• What you have to do: Collect the lines of the entries where "kwiecień" shows up.

Task input Start Marker

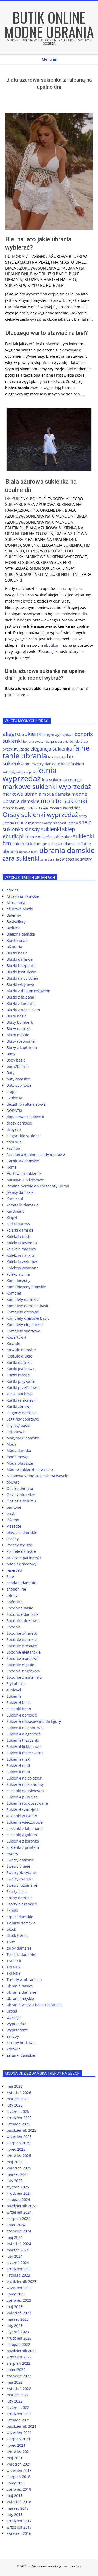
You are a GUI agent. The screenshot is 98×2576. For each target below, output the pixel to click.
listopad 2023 (18, 2275)
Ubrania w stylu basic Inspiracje (34, 2004)
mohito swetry (14, 808)
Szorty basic (17, 1891)
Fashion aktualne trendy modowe (36, 1154)
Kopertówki (16, 1337)
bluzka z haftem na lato (50, 279)
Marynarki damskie (23, 1437)
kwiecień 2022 (19, 2388)
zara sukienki (21, 858)
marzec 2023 (18, 2319)
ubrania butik (28, 851)
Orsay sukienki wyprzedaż (40, 814)
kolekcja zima (18, 1274)
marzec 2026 (18, 2098)
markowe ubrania (22, 794)
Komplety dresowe (23, 1312)
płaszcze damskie (22, 1532)
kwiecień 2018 (19, 2501)
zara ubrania (49, 859)
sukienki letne (64, 574)
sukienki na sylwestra (25, 1790)
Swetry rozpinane (22, 1885)
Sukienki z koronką (23, 1841)
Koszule (13, 1343)
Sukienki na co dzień (24, 1778)
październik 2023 (21, 2281)
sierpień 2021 (18, 2438)
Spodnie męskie (20, 1664)
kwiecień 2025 (19, 2168)
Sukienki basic (19, 1702)
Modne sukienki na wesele (30, 1469)
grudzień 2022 (19, 2338)
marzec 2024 (18, 2249)
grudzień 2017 (19, 2520)
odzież (74, 807)
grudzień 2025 (19, 2117)
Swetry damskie (20, 1859)
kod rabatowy (18, 1223)
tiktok (11, 1929)
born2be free (18, 1066)
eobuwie (14, 1141)
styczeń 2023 (18, 2331)
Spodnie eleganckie (24, 1652)
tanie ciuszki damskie (61, 843)
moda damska (56, 794)
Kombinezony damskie (26, 1286)
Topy (11, 1941)
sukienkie (62, 836)
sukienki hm (36, 574)
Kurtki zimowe (19, 1406)
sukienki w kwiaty (22, 1815)
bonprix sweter (34, 741)
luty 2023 (14, 2325)
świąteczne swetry (76, 859)
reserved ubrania (65, 823)
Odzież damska (20, 1488)
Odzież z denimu (21, 1500)
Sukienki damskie (22, 1715)
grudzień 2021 (19, 2413)
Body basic (16, 1060)
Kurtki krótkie (18, 1375)
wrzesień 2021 (19, 2432)
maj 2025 (14, 2161)
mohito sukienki (22, 562)
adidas (12, 890)
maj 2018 (14, 2495)
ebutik (49, 645)
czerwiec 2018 (19, 2489)
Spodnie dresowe (22, 1645)
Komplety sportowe (23, 1330)
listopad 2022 (18, 2344)
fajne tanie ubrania (46, 751)
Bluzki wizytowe (20, 984)
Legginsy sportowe (23, 1419)
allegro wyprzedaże (58, 734)
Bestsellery (16, 921)
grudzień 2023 (19, 2268)
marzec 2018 (18, 2508)
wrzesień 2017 (19, 2527)
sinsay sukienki (43, 829)
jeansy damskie (20, 1192)
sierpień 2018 (18, 2476)
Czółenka (14, 1097)
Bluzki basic (17, 953)
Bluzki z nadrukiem (23, 1009)
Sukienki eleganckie (24, 1734)
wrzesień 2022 (19, 2357)
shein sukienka (45, 568)
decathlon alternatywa (26, 1104)
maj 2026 (14, 2086)
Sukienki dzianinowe (24, 1727)
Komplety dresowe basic (28, 1318)
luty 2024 (14, 2256)
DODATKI (14, 1110)
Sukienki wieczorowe (25, 1822)
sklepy (12, 1595)
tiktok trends (17, 1935)
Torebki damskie (21, 1954)
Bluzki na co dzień (22, 978)
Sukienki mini (18, 1771)
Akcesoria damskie (23, 896)
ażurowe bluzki (20, 908)
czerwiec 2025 (19, 2155)
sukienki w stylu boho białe (34, 285)
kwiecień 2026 (19, 2092)
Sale (10, 1576)
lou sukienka (54, 780)
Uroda (12, 2011)
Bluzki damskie (20, 959)
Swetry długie (18, 1866)
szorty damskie (20, 1897)
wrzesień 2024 (19, 2212)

Task input End Marker

• Your response:
kwiecień 2022 (19, 2388)
kwiecień 2018 (19, 2501)
kwiecień 2025 (19, 2168)
kwiecień 2026 (19, 2092)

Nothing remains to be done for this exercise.